╭─ TEXT

Spooking. I swear my Arab has ADD. I've learned to live with it, because she's just a freak. It's never ever violent spooks, but she's constantly flinching. I swear she does it to amuse herself, because if something ACTUALLY scary happens, she alerts me to it and trusts me to bring us through safe. She's completely level-headed when I actually need her to be, but when we're moseying down the trail, everything from a blade of grass to a funny looking rock (who am I kidding, ANY rock) has her fancy footing side to side down the trail.

Only other obnoxious behavior is 110% my fault, and that's going loco on a group ride. I used to race her a lot when we were both younger, so group trail rides mean she HAS to be beat whatever horse is in front. Only then will she walk nicely. Otherwise, she'll jig and prance the entire ride. I've had her turn my hands into raw hamburger from fighting her the entire ride, and it reached the point where she was only controllable with a hackamore. However, we are working seriously on that and she's coming around nicely. I suppose we'll know how well I've re-trained her when we head to the next big group ride in spring!


----------



## GypsyTally921 (May 14, 2009)

Gypsy, when I could ride her, would always walk under low-hanging tree branches or bushes. Like she was trying to rub me off her back, I guess, I don't know. But we'd be walking down a 50-foot wide completely empty dirt road and she'll be all the way over to the side, making me smack my face on every branch she can manage.

I know she does it on purpose because she'll veer under the low hanging ones, not just the ones in her path. Clever girl.


----------



## riccil0ve (Mar 28, 2009)

Gypsy - Ricci does that too. I think she likes to "crawl" through things.


----------



## QtrHorse (Oct 13, 2008)

My Dakota has perfected the art of grabbing a munchie while keeping the pace. Other than that he is the best!


----------



## dee (Jul 30, 2009)

Took my previous mare on a trail ride a few days after I got her. What an angel...mostly. We got to one little wash and ???. It was wide enough and shallow enough to walk through without jumping, but nooooo - she had to jump the stupid thing. Without warning. I'm not a very good rider, and she nearly jumped out from under me! I got irate and tried to make her walk through it again. She stopped right in the middle. Her head was at the perfect height for her to graze without lowering it too much. Her rear legs were still on the bank, so we were at a steepish downhill slope. We must have looked pretty strange - all our friends were cracking up. I gave her a little leg, and she jumped the #@$!#! thing again! Didn't make her go back that time. I figured I had made it across safely twice, three times might just be pushing my luck...


----------



## InBox (Dec 2, 2008)

IheartPheobe said:


> Rocco refuses to halt. He'll do any downward transition other than any gait to halt. (This is just on trails.)


one of the horses I ride dose the same thing on trails to!! its kind of annoying really :/


----------



## GypsyTally921 (May 14, 2009)

riccil0ve said:


> Gypsy - Ricci does that too. I think she likes to "crawl" through things.

╰─
╭─ MATERIAL PROVIDED

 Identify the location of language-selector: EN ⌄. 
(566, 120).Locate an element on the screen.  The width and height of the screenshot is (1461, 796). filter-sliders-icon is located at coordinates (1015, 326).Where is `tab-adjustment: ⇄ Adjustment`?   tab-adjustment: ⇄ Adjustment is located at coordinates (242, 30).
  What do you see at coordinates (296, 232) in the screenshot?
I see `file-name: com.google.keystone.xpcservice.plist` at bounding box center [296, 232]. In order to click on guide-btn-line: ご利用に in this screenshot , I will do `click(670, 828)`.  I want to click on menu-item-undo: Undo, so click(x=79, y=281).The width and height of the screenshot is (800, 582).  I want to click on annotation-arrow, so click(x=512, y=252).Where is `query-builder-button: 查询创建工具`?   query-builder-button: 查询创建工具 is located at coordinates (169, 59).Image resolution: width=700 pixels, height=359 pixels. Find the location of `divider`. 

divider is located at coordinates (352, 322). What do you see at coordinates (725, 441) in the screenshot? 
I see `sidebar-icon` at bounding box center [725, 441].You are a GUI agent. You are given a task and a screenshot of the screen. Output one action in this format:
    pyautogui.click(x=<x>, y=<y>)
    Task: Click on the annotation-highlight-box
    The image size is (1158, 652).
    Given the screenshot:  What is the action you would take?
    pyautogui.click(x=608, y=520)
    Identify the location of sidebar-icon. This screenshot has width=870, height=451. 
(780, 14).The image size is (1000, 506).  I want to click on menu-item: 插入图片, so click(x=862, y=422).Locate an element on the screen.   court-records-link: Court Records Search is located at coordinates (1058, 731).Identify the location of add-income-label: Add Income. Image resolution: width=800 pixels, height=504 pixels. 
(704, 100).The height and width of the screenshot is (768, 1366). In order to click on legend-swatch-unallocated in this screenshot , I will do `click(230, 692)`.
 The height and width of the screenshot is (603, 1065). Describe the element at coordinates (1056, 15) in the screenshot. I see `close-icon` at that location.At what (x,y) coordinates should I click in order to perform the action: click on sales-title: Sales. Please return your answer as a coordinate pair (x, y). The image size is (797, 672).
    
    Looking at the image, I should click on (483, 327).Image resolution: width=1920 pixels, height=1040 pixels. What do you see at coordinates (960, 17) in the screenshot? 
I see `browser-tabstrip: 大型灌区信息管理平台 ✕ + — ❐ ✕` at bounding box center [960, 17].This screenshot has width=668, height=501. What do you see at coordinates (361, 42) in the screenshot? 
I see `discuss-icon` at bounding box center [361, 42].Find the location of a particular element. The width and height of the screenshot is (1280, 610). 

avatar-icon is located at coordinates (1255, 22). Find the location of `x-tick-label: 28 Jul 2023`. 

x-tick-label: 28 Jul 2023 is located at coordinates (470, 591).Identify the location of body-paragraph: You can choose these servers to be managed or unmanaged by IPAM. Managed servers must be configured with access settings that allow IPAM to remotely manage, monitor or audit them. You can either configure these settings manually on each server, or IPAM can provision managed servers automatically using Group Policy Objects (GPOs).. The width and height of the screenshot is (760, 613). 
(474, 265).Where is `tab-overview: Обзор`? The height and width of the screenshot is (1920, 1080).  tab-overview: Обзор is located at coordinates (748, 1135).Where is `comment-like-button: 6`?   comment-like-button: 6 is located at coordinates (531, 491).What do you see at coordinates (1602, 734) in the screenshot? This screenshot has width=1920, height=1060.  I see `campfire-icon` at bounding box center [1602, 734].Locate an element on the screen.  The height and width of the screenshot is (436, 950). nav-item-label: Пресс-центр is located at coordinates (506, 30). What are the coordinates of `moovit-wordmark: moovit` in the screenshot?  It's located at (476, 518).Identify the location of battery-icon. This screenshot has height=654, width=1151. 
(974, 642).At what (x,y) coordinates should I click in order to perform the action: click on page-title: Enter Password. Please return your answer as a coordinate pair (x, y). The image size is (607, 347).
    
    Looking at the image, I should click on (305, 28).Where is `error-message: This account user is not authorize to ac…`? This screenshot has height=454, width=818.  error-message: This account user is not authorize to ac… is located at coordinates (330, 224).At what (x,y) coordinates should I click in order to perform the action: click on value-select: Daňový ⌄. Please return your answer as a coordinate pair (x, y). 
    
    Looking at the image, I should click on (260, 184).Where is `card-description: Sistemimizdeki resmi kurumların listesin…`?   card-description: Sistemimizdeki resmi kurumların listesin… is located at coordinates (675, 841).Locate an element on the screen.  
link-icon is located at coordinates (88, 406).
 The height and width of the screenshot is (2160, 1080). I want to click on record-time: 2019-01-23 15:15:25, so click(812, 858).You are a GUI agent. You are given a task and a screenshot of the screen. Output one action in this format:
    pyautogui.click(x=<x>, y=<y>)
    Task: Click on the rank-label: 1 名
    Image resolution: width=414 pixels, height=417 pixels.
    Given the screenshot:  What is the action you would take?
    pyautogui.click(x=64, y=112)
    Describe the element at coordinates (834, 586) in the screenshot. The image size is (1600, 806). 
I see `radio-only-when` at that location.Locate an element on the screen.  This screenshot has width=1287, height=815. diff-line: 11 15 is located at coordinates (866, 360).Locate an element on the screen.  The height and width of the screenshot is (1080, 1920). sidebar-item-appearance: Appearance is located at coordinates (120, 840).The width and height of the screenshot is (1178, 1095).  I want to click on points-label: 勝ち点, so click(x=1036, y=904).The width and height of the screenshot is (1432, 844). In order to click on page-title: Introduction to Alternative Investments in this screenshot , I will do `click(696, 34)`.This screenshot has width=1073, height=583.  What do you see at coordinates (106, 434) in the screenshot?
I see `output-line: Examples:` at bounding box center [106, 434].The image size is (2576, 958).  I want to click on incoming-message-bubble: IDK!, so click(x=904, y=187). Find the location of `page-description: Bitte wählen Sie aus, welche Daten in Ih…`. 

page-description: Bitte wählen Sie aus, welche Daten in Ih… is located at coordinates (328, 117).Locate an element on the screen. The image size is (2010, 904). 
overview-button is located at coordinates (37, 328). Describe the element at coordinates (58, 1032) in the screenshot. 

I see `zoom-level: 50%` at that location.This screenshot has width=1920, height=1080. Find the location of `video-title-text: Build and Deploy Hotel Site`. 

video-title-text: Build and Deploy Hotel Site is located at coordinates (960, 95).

╰─

**REQUEST 1:** From the trail-riding thread, extract the passage that begins at the words "## dee (Jul" and stops after the words "(Dec 2, 2008)".
**REQUEST 2:** In the trail-riding thread, what is the only thing that made the Arab mare controllable on group rides?
**REQUEST 3:** Carry on the trail-riding thread from the point where it stops.

**EXPECTED ANSWER 1:**
## dee (Jul 30, 2009)

Took my previous mare on a trail ride a few days after I got her. What an angel...mostly. We got to one little wash and ???. It was wide enough and shallow enough to walk through without jumping, but nooooo - she had to jump the stupid thing. Without warning. I'm not a very good rider, and she nearly jumped out from under me! I got irate and tried to make her walk through it again. She stopped right in the middle. Her head was at the perfect height for her to graze without lowering it too much. Her rear legs were still on the bank, so we were at a steepish downhill slope. We must have looked pretty strange - all our friends were cracking up. I gave her a little leg, and she jumped the #@$!#! thing again! Didn't make her go back that time. I figured I had made it across safely twice, three times might just be pushing my luck...


----------



## InBox (Dec 2, 2008)

**EXPECTED ANSWER 2:** A hackamore.

**EXPECTED ANSWER 3:**
Lol... maybe our horses like to tunnel? Haha... hey, it's good to know I'm not alone!


----------



## rangergirl56m (Jan 15, 2009)

My horse Dunn either ALWAYS runs up another horses rear end if he is following unless you are CONSTANTLY holding him back with everything you have, hence the reason I like to lead...however, if another horse gets to close to him from the rear, he will throw a fit and kick the snot out of them. 

I own the nicest horse in the entire world. *rolls eyes*


----------



## andysgagirl (Aug 6, 2009)

Mo is defiantly a leaf snatcher. He doesn't try to eat grass on the trails, just leaves. And he will grab a whole friggin branch and walk down the trail nawing on wood and dead leaves -sigh-. I have tried to stop him from doing it before but he is very sneaky and stubborn so I eventually gave in. I wish he would atleast eat the tasty looking leaves, he always goes for the nasty leaves.

He also likes to ride with his head basically resting on his best friend's rump. He won't do it to any other horse but G, and every once and awhile he will just bite the poor boy. I don't understand their love-hate relationship sometimes.

On the other hand, G will walk you into every single tree or object possible. Just like gypsy and ricci's horses, I think he does it on purpose. He also has a strong hate of gravel (which is understandable) but he refuses to walk on a road even if it has 5 little peebles on it! :twisted:


----------



## RoadRider / Rios Dad (Jul 2, 2009)

Constant little poops. Just a drop here and there but each time I have to get off and clean it off the trail. If he just pooped and got it over with I could clean up once but no, just a turd here and there.:lol:
I will not ignore it on a public trail. I carry a small dust pan to clean the trail.
tracks are the only things I want to leave behind.


----------



## smrobs (Jul 30, 2008)

My only horse that has issues on the trail is Denny. He is hot and prancy kinda. I don't want to say that he jigs, it is more like he struts. He has his head up even on a loose rein and will stay in the walk but it is almost like an uber-walk and is terribly rough to sit. In a saddle, it will beat me to death but bareback, it is manageable. That is why the only time I ride him in a saddle is when I need him when my other horses are out of commission for whatever reason.

There is a really good example of it at 1:50 in this video.


----------



## RubaiyateBandit (Jan 25, 2009)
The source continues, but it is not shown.